Studies have shown that the interruption of an analytical job, however brief, could mean a 25-minute gap in the employee's time (on average) before he or she can mentally get back on task, according to a 2006 study at the University of California at Irvine. Add to this the time it takes to respond to something else like a personal text message for, let's say, two minutes, and we're up to 27 minutes. Multiply this times four to five messages per day, times four employees times 20 days of work per month and you could be looking at more than 2,000 hours a year lost. At $30 per hour, this could be costing the firm more than an employee's yearly salary in lost productivity. But because the infraction is so minor and the costs are not readily quantifiable, employers often don't recognize it for the huge expense that it is.

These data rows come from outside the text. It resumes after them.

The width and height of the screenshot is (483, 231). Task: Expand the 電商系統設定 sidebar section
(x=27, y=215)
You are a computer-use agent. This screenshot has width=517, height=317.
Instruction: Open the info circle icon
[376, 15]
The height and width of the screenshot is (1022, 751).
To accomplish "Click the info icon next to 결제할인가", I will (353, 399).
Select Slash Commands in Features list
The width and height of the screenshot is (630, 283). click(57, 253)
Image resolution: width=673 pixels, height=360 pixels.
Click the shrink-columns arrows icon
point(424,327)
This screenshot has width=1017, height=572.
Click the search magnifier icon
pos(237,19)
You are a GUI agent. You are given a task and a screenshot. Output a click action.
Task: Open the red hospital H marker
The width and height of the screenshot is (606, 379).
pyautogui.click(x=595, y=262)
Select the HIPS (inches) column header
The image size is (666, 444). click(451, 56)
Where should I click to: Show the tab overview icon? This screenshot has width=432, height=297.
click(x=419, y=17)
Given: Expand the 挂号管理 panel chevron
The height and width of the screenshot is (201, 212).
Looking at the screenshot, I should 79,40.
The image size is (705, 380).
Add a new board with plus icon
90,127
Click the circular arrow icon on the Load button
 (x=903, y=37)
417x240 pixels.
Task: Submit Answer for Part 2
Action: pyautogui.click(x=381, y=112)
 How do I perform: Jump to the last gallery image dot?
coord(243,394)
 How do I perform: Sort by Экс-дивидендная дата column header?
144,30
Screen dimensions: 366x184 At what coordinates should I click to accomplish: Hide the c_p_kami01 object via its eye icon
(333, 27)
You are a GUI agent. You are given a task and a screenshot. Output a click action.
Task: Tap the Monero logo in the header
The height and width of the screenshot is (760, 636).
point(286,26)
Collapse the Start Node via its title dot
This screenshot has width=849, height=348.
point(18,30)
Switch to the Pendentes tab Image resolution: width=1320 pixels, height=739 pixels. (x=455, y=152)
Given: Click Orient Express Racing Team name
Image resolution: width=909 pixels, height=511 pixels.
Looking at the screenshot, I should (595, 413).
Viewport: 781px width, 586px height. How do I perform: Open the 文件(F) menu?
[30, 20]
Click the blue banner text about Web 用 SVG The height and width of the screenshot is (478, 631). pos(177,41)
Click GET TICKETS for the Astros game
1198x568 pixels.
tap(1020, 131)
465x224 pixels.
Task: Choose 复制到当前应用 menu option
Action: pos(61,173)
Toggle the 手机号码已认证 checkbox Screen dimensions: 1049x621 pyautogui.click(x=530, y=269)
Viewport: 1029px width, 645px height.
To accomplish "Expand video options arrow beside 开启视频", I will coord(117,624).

Employees can also, of course, abuse annual vacation time, personal days, sick days or other time off that they are being compensated for. For example, say an employee has banked 15 days for sick leave and 21 for vacation after using neither during a lengthy period of time on the job. What if the employee then decides to take all 36 days at the same time (just because the policy manual does not specifically prohibit it) and then quits right afterward. The result is a substantial gap in productivity, not to mention the costs of hiring and training a new person to take over.

Such a situation begs for a stipulation in the manual that caps banked days (or requires that they be used within a specified period of time). It also raises a question about how you time your paydays. One solution is to stagger them-setting the actual payday or deposit day one week after the pay period ends to minimize sudden employee departures.

Many employers view the employee policy manual as a defensive legal measure, and this is true to an extent, as employers must be able to provide information about their employees' status under the Fair Labor Standards Act (FLSA) and some state laws, and the policy manual is one way to keep them in compliance. A manual can also help indemnify the firm against potential employee litigation such as wrongful termination lawsuits, discrimination suits, unemployment compensation claims or other actions. (The FLSA, enacted in 1938 and amended many times since, sets minimum wage requirements, overtime pay, record keeping and other standards for employment. For a fact sheet on the FLSA as it applies to the financial services industry, visit www.dol.gov/esa/whd/regs/compliance/fairpay/fs17m_financial.pdf.)

Employee manuals also set standards for the way your employees handle confidential client information-holding them to a privacy standards and asking them to sign nondisclosure, nonsolicitation type agreements, even if they are not licensed individuals. Otherwise, an employee could leave to join another firm and bring a "prospect" list of your current clients with him, as long as the policy manual doesn't spell out the legal consequences of doing so.

All that notwithstanding, the employee policy manual should strive to do more than just outline the negative aspects of work. The manual is also an opportunity for the firm to paint a picture of itself and explain what it is like to work there. It should include a mission/vision statement, articulate a set of core beliefs about the value of employees and describe the kind of environment in which you think they perform best. It should set out work hours and breaks, explain how clients should be treated in communications, and say what is expected of the employee as they work with others in the firm. The manual can outline all the benefits of working in the firm, such as retirement plans, medical, dental, life, disability, vacations, sick days, jury duty pay, etc. And it should include a statement about any changes that have been made in the policy since the last one was written.